[Stored data]

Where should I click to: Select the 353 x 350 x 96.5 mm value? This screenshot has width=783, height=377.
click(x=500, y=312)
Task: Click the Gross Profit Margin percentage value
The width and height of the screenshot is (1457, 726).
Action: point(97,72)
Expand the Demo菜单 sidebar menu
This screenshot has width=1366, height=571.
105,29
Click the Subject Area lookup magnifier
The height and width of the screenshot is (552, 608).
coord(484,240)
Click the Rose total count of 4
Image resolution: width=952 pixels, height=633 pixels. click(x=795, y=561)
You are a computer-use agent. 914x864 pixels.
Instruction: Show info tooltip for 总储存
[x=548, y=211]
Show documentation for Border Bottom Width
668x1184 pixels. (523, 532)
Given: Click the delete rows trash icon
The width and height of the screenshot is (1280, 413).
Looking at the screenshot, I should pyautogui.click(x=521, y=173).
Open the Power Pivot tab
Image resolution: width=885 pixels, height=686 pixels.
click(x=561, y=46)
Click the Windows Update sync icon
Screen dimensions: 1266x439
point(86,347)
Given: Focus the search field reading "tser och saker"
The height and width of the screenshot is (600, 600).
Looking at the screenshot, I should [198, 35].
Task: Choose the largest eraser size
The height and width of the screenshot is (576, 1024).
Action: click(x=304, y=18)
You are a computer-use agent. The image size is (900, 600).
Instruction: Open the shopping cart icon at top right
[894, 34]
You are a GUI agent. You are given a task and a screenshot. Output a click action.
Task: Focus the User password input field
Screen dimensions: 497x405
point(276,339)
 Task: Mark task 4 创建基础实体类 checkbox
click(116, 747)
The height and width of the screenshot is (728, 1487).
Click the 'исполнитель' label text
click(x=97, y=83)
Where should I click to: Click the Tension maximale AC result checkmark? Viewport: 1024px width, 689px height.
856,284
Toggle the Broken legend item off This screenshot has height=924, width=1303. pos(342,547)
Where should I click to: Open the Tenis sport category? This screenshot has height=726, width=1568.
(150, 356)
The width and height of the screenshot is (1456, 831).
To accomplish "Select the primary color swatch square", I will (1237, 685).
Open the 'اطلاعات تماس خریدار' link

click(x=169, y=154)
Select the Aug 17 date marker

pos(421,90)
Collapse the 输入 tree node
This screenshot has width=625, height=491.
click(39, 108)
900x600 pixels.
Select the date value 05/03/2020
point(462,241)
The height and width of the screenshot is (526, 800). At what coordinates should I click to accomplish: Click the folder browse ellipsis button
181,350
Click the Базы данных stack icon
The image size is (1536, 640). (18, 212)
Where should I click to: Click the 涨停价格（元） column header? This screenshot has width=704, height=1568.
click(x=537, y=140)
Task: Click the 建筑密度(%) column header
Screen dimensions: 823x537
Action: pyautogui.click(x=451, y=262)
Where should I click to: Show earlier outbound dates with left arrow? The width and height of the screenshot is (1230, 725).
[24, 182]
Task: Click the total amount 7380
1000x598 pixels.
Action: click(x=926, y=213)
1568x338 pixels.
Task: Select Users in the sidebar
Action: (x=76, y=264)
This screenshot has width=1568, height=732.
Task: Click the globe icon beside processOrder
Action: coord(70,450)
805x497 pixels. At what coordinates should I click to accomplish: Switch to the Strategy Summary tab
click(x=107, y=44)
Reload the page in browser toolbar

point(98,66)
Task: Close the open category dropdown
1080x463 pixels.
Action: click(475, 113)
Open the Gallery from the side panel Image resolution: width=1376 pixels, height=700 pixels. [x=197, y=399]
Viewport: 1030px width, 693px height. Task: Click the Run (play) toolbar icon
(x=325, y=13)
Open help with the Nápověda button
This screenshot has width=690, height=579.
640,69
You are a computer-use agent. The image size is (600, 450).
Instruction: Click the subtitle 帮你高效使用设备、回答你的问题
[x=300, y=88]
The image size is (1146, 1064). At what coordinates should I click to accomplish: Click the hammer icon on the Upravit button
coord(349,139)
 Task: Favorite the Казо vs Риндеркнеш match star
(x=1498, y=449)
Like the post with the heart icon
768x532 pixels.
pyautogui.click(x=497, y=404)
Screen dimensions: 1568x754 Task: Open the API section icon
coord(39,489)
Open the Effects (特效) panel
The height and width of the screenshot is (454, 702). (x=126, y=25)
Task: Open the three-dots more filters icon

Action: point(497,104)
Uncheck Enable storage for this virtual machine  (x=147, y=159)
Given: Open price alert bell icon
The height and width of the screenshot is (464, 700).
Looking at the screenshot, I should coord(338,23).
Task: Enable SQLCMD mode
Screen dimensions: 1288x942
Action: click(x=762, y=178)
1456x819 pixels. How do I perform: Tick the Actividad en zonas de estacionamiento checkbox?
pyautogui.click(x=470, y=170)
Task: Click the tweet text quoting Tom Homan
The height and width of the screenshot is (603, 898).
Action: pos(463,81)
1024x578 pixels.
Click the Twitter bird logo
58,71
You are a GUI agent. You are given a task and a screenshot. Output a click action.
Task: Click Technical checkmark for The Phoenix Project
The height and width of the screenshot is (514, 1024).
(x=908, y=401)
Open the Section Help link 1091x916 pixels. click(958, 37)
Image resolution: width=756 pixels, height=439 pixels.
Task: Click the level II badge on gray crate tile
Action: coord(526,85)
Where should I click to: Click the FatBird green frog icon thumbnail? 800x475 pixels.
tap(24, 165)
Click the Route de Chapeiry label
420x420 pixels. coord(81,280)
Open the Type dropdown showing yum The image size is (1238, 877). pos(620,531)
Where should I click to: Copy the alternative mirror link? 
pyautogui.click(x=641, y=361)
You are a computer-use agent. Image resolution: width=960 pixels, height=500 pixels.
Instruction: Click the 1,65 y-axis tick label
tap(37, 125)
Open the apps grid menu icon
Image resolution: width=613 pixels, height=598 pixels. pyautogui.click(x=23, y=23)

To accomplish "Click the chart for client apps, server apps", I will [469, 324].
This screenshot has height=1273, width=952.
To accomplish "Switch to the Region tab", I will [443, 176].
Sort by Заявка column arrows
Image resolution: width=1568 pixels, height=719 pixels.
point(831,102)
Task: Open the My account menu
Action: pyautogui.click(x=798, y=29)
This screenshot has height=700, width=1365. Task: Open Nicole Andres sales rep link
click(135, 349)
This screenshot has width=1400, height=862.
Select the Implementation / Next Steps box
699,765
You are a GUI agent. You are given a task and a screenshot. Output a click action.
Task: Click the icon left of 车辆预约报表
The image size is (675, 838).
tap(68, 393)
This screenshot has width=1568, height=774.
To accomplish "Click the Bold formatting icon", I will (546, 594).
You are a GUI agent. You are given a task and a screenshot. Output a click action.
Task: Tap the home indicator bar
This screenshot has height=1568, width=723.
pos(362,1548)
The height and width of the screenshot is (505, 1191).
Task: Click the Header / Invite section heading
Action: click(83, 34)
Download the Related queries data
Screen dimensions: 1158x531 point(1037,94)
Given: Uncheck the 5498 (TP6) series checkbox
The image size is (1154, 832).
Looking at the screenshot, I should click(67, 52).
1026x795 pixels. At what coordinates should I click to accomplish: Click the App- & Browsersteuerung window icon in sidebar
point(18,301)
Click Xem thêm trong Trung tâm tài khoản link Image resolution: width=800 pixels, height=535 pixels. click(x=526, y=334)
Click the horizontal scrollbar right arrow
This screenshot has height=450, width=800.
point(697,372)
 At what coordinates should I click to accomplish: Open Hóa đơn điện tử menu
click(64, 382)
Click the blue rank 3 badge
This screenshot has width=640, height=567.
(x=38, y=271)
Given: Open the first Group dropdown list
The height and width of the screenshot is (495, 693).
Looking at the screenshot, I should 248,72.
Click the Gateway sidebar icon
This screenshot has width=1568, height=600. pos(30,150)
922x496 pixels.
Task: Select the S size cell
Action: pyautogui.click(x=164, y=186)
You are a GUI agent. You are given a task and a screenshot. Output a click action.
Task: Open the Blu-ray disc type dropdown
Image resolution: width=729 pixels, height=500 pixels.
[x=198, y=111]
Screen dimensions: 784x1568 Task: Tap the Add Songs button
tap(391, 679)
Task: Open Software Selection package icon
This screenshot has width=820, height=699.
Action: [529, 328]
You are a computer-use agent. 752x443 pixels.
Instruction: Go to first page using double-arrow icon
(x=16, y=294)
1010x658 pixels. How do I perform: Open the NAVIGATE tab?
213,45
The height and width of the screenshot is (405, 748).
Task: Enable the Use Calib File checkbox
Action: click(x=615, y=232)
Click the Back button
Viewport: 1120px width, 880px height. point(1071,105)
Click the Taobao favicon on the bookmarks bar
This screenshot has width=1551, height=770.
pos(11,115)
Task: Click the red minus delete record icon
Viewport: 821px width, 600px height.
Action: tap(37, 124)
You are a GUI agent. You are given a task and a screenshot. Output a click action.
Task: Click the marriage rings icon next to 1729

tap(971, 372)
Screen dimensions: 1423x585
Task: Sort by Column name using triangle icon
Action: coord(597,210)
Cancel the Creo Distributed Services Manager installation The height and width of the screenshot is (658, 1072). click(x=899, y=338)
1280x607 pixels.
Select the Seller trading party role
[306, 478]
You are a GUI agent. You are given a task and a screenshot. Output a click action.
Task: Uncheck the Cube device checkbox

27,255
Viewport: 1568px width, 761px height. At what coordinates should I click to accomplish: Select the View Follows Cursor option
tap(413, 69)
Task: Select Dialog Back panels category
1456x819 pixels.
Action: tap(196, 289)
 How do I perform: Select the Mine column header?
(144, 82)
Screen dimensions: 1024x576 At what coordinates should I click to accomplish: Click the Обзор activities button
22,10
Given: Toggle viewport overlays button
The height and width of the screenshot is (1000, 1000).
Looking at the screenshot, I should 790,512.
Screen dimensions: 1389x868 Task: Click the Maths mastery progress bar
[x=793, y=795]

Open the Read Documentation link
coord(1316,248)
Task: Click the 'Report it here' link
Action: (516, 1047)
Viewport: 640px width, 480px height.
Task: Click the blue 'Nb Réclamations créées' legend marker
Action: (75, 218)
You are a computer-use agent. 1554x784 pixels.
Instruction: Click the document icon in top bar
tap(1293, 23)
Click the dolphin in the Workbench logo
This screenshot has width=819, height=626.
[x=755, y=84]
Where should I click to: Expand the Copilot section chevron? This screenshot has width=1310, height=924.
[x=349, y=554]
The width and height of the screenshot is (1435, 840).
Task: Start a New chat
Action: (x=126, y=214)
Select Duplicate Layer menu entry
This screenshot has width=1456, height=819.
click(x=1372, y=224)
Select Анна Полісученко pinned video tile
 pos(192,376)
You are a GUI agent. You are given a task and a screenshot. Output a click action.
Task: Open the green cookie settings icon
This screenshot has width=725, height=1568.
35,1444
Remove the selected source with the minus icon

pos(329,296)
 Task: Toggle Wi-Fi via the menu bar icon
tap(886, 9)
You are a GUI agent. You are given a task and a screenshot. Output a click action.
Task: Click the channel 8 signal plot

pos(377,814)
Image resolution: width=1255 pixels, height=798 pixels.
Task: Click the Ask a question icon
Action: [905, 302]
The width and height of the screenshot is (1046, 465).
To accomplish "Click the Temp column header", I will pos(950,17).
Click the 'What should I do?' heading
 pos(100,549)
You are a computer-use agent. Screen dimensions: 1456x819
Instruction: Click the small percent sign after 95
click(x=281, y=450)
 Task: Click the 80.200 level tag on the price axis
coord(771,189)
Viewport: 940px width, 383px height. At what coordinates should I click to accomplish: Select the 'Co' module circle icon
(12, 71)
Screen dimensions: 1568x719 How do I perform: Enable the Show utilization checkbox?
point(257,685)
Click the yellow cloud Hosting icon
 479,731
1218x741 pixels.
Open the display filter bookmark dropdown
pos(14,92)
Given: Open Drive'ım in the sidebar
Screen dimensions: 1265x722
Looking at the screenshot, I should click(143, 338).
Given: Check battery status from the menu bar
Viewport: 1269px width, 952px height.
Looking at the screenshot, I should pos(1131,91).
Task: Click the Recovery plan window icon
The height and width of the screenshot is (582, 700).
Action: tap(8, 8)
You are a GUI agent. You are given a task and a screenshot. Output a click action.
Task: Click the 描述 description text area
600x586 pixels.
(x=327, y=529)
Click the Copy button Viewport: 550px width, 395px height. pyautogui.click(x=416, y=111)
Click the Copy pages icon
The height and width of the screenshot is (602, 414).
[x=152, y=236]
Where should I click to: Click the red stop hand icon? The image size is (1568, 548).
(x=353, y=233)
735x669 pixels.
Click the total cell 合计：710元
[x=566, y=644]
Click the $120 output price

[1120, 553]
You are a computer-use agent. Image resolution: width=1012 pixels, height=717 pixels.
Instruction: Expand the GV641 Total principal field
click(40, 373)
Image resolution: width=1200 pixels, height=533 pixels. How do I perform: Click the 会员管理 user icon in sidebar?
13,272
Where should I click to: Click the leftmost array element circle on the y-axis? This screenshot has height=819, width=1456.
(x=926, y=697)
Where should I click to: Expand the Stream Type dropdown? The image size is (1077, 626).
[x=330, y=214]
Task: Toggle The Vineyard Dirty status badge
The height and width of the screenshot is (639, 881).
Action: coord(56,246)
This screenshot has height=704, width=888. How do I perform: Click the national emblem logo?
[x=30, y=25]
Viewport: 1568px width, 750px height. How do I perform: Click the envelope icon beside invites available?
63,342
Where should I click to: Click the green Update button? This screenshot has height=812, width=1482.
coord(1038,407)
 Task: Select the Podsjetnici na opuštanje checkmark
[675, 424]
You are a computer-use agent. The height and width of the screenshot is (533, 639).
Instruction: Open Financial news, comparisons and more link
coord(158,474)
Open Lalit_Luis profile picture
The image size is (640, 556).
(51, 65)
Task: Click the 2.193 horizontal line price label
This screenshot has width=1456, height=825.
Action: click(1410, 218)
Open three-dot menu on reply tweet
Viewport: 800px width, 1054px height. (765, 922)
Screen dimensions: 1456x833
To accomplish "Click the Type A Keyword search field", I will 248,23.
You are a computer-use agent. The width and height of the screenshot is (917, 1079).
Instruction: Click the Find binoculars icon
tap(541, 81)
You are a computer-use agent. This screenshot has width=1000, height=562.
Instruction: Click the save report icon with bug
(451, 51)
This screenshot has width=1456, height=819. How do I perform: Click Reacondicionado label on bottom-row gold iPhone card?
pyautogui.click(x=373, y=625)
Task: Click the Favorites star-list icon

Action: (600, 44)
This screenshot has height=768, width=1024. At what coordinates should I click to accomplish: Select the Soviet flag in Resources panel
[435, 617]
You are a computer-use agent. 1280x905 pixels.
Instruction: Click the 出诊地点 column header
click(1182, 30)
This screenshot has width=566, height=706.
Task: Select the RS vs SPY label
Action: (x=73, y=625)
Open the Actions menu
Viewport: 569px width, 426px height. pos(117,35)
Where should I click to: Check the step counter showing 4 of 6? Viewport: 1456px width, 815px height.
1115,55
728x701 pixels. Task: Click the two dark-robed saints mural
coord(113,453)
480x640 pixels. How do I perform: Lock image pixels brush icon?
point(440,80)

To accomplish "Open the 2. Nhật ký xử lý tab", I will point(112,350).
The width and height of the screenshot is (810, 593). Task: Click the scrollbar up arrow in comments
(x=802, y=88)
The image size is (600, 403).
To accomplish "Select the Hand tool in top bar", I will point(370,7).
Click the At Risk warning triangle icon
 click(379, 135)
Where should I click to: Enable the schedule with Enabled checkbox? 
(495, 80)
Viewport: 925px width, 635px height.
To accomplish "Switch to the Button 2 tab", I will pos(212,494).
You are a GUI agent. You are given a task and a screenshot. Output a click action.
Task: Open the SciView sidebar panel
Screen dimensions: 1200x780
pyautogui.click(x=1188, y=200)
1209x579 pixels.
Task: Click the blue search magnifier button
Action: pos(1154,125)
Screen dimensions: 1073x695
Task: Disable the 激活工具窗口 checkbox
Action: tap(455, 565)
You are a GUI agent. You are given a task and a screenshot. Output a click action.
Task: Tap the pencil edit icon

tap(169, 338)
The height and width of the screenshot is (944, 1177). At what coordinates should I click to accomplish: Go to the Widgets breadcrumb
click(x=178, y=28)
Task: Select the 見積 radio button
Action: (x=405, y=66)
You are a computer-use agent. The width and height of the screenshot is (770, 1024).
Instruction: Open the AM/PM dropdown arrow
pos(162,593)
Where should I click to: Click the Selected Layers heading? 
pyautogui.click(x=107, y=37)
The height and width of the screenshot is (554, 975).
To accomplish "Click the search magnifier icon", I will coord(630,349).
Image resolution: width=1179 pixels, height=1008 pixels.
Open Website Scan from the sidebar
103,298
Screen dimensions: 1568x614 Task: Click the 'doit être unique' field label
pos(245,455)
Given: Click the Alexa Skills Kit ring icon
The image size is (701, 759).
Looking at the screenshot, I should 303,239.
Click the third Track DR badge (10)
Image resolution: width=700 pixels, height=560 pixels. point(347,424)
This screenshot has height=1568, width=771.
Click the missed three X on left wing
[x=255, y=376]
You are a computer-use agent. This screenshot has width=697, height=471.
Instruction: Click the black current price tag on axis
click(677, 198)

TASK TO COMPLETE :: Among the entries above, copy exactly only the lines starting with the one containing "Task: Click the 2.193" and going through the one containing "Task: Open the SciView sidebar panel", both ends included.

WRITTEN RESPONSE ::
Task: Click the 2.193 horizontal line price label
This screenshot has width=1456, height=825.
Action: click(1410, 218)
Open three-dot menu on reply tweet
Viewport: 800px width, 1054px height. (765, 922)
Screen dimensions: 1456x833
To accomplish "Click the Type A Keyword search field", I will 248,23.
You are a computer-use agent. The width and height of the screenshot is (917, 1079).
Instruction: Click the Find binoculars icon
tap(541, 81)
You are a computer-use agent. This screenshot has width=1000, height=562.
Instruction: Click the save report icon with bug
(451, 51)
This screenshot has width=1456, height=819. How do I perform: Click Reacondicionado label on bottom-row gold iPhone card?
pyautogui.click(x=373, y=625)
Task: Click the Favorites star-list icon

Action: (600, 44)
This screenshot has height=768, width=1024. At what coordinates should I click to accomplish: Select the Soviet flag in Resources panel
[435, 617]
You are a computer-use agent. 1280x905 pixels.
Instruction: Click the 出诊地点 column header
click(1182, 30)
This screenshot has width=566, height=706.
Task: Select the RS vs SPY label
Action: (x=73, y=625)
Open the Actions menu
Viewport: 569px width, 426px height. pos(117,35)
Where should I click to: Check the step counter showing 4 of 6? Viewport: 1456px width, 815px height.
1115,55
728x701 pixels. Task: Click the two dark-robed saints mural
coord(113,453)
480x640 pixels. How do I perform: Lock image pixels brush icon?
point(440,80)

To accomplish "Open the 2. Nhật ký xử lý tab", I will point(112,350).
The width and height of the screenshot is (810, 593). Task: Click the scrollbar up arrow in comments
(x=802, y=88)
The image size is (600, 403).
To accomplish "Select the Hand tool in top bar", I will point(370,7).
Click the At Risk warning triangle icon
 click(379, 135)
Where should I click to: Enable the schedule with Enabled checkbox? 
(495, 80)
Viewport: 925px width, 635px height.
To accomplish "Switch to the Button 2 tab", I will pos(212,494).
You are a GUI agent. You are given a task and a screenshot. Output a click action.
Task: Open the SciView sidebar panel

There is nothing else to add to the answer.